Exercise aim: There is one span to output from the data below: the lines starting at the line with "Estadísticas e Indicadores (174, 1960)" and ending at the line with "Directorio de Funcionarios (174, 2164)". Output it exactly, ends included, nothing more.

* * * * * * *

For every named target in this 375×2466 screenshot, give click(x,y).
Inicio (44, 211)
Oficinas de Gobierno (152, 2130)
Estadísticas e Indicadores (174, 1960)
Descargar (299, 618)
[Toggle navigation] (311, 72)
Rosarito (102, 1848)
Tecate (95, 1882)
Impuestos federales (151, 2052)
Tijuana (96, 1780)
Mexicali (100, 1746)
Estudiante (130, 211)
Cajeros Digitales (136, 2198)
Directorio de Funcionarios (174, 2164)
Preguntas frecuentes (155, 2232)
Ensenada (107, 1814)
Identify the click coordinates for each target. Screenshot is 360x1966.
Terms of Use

* * * * * * *

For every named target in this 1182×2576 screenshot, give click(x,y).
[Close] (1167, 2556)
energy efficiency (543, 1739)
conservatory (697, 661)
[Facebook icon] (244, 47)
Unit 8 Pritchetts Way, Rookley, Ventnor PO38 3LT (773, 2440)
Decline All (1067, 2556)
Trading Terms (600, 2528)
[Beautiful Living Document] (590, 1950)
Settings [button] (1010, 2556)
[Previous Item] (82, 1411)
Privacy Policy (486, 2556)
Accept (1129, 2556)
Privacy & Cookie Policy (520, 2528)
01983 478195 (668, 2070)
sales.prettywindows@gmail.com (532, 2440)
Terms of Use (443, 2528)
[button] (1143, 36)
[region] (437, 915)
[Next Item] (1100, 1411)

* * * * * * *

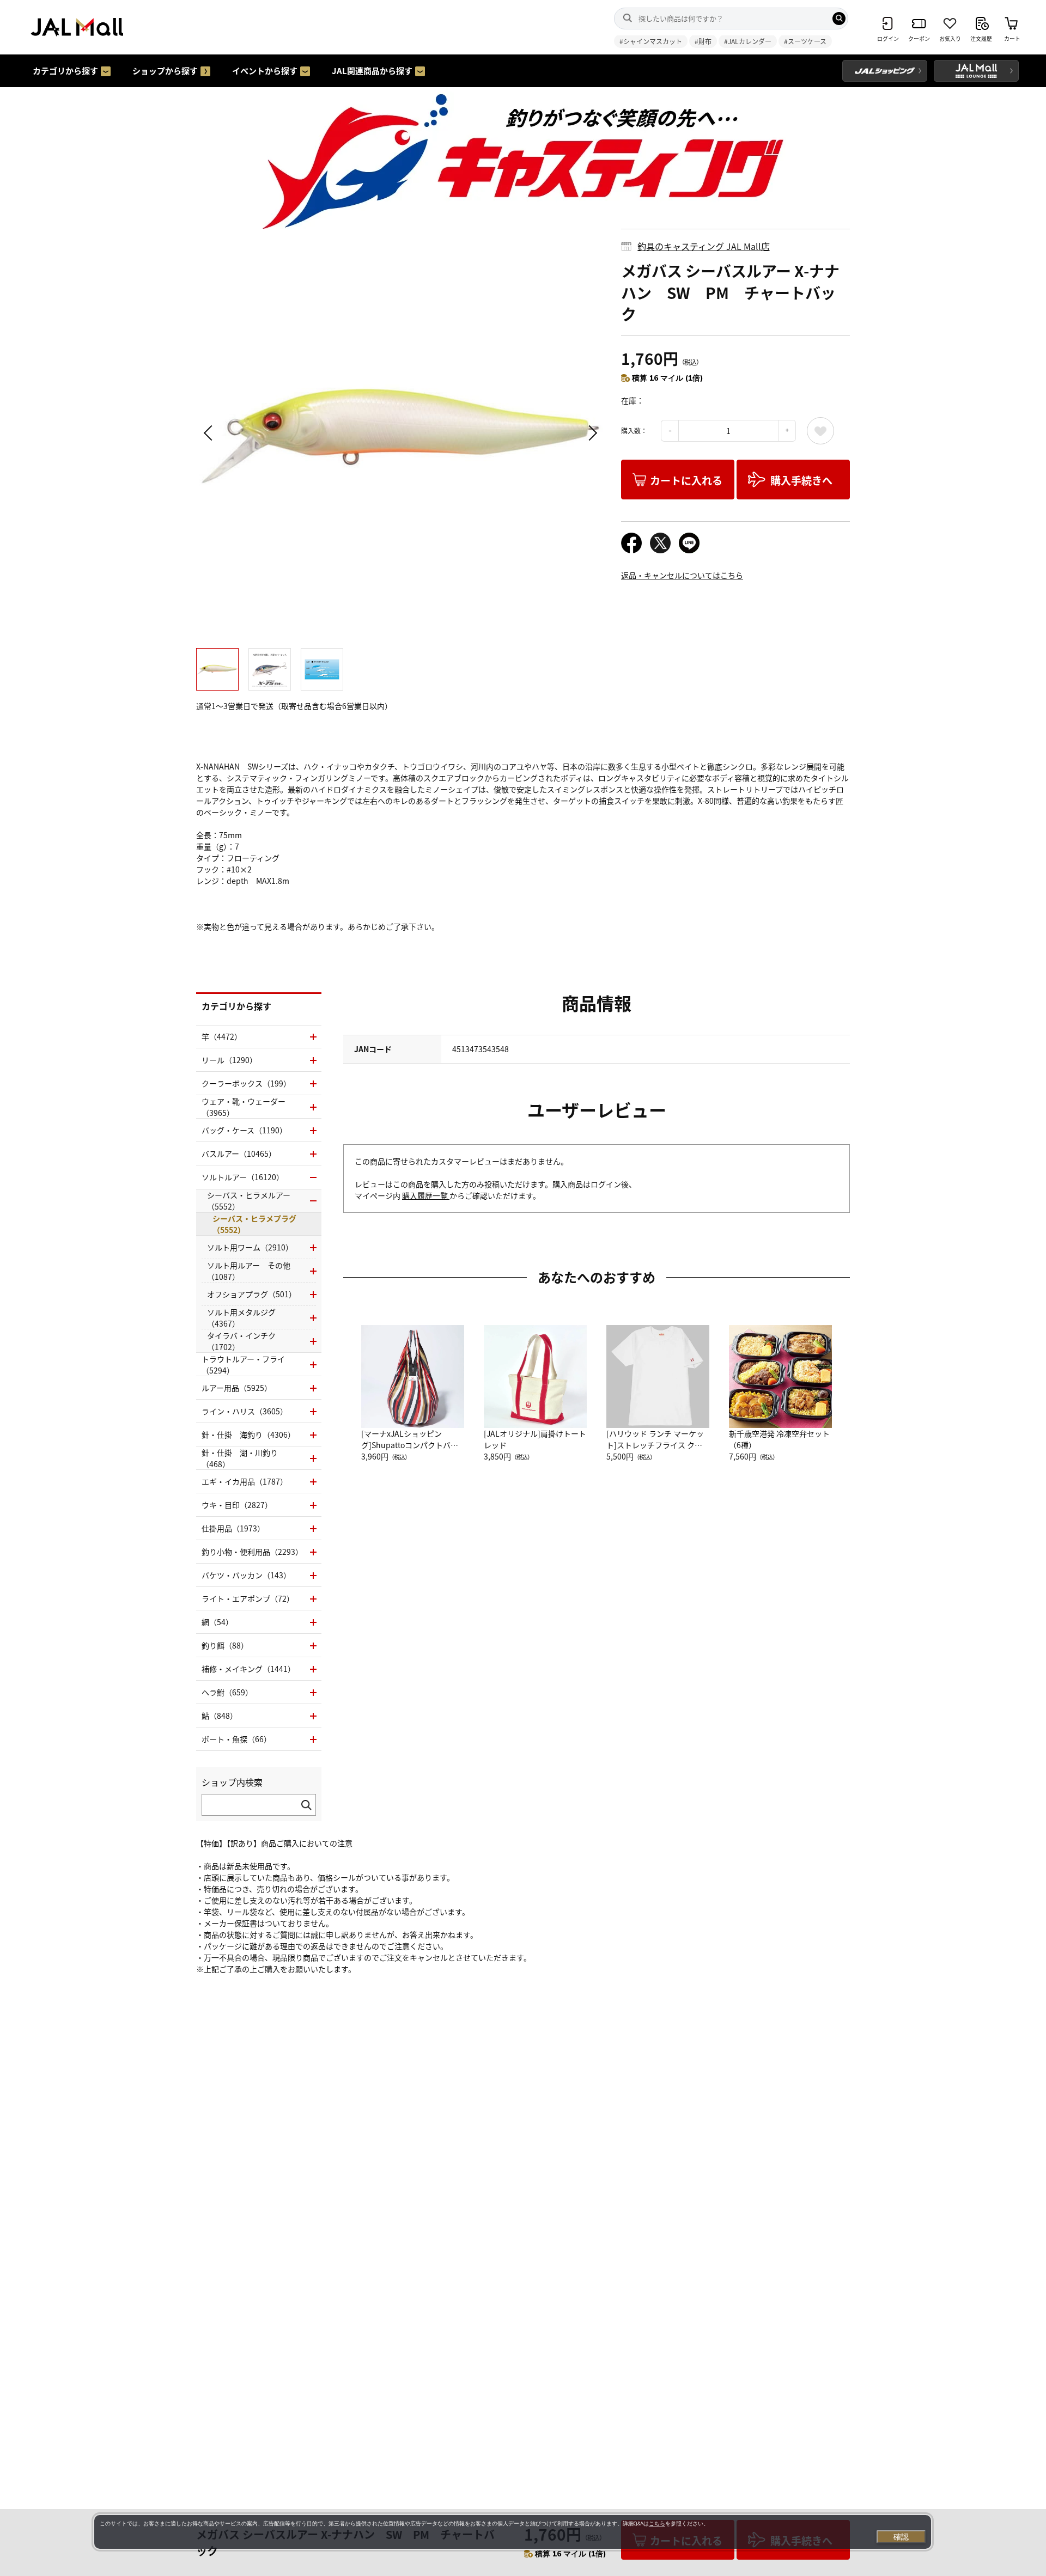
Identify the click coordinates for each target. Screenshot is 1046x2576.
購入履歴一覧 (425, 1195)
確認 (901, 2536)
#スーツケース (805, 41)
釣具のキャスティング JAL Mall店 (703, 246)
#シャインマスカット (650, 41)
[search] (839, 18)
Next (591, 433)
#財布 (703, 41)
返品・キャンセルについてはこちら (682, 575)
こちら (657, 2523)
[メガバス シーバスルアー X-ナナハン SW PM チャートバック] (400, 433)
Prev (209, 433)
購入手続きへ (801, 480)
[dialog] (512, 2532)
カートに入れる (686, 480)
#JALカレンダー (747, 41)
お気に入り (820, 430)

* * * * * * *

Response to the task:
Estadísticas e Indicadores (174, 1960)
Descargar (299, 618)
[Toggle navigation] (311, 72)
Rosarito (102, 1848)
Tecate (95, 1882)
Impuestos federales (151, 2052)
Tijuana (96, 1780)
Mexicali (100, 1746)
Estudiante (130, 211)
Cajeros Digitales (136, 2198)
Directorio de Funcionarios (174, 2164)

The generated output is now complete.